By now, two weeks should be up, and I can return to my first bin, Pile A. I shovel, scoop, and then pour the contents of this bin into the empty third bin. I wet it down again if it needs it, and put the cover back on. I repeat this proceedure every week or every two weeks, cause I'm in a hurry to make some compost for my garden. If I weren't in a hurry, I'd only turn it every month. But I'm hoping to have some nice compost by midsummer, to side dress the vegetable garden. Nothing new gets added to this pile that I'm turning every other week or so. All the new material goes in the "in progress" pile B that I've started in another bin.

Last, I need a large plastic storage container with a lid that seals it closed. (A big rubbermaid tub will work nicely.) When I have a finished batch of compost, I empty it from the bin into the tub. I can take what I need from the tub to add to the vegetable garden. Now, Pile B gets wetted down, some finished compost and some earthworms added, and a cover put on. It now becomes the pile that I will turn every other week through the summer. I'll start a new pile going in place of Pile A. Same routine, layer of brown stuff...hope I have some left... and layers of green stuff, and a few scoops of the finished compost.

And in the fall, will refill our leaf hopper. And through the fall and winter, I'll switch to only turning a pile from one bin to another every month or so.

So, I'll have
--a leaf hopper made of chicken wire to hold my brown materials
--a pile that I don't add anything to that I turn back and forth between two bins
--a pile that I'm slowly building as we generate green materials
--a tub for holding finished compost until its needed in the garden

That should work, right? And even if it doesn't, what's the worst that can happen? I won't have any compost? I don't have any now. It's not going to cost me any money to try, cause I've got all the equipment I need on hand already. And if I get lazy (really, sometimes it happens) and I don't turn it regularly, so what? It should break down eventually.

And that was my grand, cold-meds induced plan for composting. Now I just need to convince the Jedi that I can be trusted with his power drill.

The other idea I lay in bed kicking around was how to mark off a grid for our square-foot garden. The garden itself is up against a wall of the house. It's two feet wide and seven feet long. Mel says to make a nice, semi-permament grid, and I think he's right. Without a grid, it will be more difficult for me and the kids to make sense of what's growing where and to weed and tend to the garden properly. Mel suggests making a grid with the slats of a old venetian blind or such. BUT, the outer raised edge of the garden is formed by wooden logs salvaged from some of the large branches that came down in last fall's windstorm. And I don't want white plastic strips next to the cool, natural looking logs. If dowel rods aren't to expensive, I could pick some up and stain them green. Though, I don't know how I'd fasten round dowel rods together to make a grid. Cause they're rolly and all. Really, I need one long, seven foot strip and then six shorter cross strips to form my grid.

I also thought of using white landscaping rocks (you know, the kind you can buy in big backs) to lay out on the dirt in neat little rows to make my grid. But then I'd have to carefully take them off and then lay them back down anytime I needed to dig in more compost. And I'd have to police Toa of Boy's friends when they come over to play so that they wouldn't mess with the rocks. Cause cool rocks are just irresitable to young boys. So, white rocks, pretty and natural looking. Not quite so practical.

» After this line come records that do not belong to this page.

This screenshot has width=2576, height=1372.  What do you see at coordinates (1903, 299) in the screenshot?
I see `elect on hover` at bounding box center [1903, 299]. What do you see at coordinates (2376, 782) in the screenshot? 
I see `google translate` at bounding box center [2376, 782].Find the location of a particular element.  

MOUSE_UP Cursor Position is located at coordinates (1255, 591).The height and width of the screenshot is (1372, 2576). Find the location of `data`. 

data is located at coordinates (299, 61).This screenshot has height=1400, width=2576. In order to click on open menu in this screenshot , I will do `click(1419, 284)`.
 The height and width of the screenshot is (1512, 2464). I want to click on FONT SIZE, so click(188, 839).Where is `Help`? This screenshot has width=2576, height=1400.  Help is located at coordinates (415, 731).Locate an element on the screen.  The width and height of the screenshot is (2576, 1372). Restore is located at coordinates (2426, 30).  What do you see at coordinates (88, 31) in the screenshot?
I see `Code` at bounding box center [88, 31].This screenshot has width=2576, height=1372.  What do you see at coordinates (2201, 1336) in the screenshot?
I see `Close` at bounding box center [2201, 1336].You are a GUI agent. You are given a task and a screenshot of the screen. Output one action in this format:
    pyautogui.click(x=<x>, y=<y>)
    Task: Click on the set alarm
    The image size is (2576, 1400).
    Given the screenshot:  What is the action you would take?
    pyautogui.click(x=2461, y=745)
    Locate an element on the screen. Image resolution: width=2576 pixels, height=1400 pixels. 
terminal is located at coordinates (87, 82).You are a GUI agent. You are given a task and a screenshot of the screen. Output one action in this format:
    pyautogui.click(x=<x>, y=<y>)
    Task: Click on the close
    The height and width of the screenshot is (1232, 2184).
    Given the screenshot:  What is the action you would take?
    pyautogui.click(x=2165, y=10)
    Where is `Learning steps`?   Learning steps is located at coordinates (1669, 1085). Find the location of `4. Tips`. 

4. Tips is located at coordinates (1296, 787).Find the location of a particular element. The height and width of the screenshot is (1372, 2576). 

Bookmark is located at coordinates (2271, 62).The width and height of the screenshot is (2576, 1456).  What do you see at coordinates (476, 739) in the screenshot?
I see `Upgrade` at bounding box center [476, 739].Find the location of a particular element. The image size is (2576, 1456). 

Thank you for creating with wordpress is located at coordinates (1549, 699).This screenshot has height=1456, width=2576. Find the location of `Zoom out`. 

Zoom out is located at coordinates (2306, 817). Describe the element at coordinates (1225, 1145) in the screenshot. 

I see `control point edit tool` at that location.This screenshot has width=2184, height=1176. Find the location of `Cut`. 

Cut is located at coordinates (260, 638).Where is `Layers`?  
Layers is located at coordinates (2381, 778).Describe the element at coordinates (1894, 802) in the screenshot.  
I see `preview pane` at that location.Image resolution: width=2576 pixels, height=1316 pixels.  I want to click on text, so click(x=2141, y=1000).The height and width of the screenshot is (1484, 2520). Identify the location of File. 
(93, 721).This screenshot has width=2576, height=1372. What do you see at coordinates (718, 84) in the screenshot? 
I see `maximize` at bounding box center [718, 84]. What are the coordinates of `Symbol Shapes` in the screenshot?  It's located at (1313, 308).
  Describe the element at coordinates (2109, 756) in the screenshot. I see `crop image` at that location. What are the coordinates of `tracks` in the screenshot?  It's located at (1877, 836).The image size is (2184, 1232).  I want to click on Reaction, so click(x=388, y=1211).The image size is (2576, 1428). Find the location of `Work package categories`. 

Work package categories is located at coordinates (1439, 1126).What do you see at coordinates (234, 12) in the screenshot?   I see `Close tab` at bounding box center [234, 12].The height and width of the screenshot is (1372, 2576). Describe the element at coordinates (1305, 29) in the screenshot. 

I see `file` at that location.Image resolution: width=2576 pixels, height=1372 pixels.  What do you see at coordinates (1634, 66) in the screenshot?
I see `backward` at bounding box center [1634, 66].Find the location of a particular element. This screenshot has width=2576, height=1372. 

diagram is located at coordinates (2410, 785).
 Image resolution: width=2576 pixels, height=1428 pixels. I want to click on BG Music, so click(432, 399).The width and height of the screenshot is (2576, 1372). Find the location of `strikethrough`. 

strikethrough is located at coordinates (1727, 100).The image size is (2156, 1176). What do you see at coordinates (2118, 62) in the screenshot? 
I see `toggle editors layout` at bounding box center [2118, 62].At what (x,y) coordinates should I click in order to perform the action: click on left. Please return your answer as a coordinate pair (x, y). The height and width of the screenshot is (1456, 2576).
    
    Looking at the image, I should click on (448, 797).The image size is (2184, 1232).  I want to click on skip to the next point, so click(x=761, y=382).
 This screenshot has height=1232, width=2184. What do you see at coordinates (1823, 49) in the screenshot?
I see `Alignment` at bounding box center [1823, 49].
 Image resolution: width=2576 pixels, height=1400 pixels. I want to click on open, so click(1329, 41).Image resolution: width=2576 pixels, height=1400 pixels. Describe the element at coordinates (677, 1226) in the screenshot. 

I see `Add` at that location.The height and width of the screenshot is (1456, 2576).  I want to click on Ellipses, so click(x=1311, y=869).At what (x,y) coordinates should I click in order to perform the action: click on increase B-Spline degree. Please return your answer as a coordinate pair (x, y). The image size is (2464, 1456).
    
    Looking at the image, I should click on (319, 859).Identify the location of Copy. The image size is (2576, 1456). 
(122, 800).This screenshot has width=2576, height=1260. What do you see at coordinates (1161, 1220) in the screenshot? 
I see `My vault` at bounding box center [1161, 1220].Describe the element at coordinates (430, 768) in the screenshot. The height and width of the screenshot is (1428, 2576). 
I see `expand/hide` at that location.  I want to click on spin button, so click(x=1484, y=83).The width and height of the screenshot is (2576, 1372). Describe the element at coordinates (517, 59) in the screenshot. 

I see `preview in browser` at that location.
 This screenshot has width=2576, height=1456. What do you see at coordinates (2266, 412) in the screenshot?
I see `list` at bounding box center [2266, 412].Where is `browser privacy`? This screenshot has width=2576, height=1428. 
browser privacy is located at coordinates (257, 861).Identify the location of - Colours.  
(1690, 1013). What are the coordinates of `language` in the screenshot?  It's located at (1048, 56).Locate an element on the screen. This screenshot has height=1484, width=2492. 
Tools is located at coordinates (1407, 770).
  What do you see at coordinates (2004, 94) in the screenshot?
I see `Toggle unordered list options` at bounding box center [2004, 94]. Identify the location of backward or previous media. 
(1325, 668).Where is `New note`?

I could beg for free paint stirs from the hardware store. I could let the kids paint them with cool patterns and designs and then we could seal them with polyurithane and fasten them together, somehow, perpendicularly in groups of four. but I'd need 24 paint stirs, I don't know how I'd fasten them, and painting and sealing them would be a pretty involved process.

And now I'm feeling really sleepy, so I think I'll try to head back to bed for an hour or so.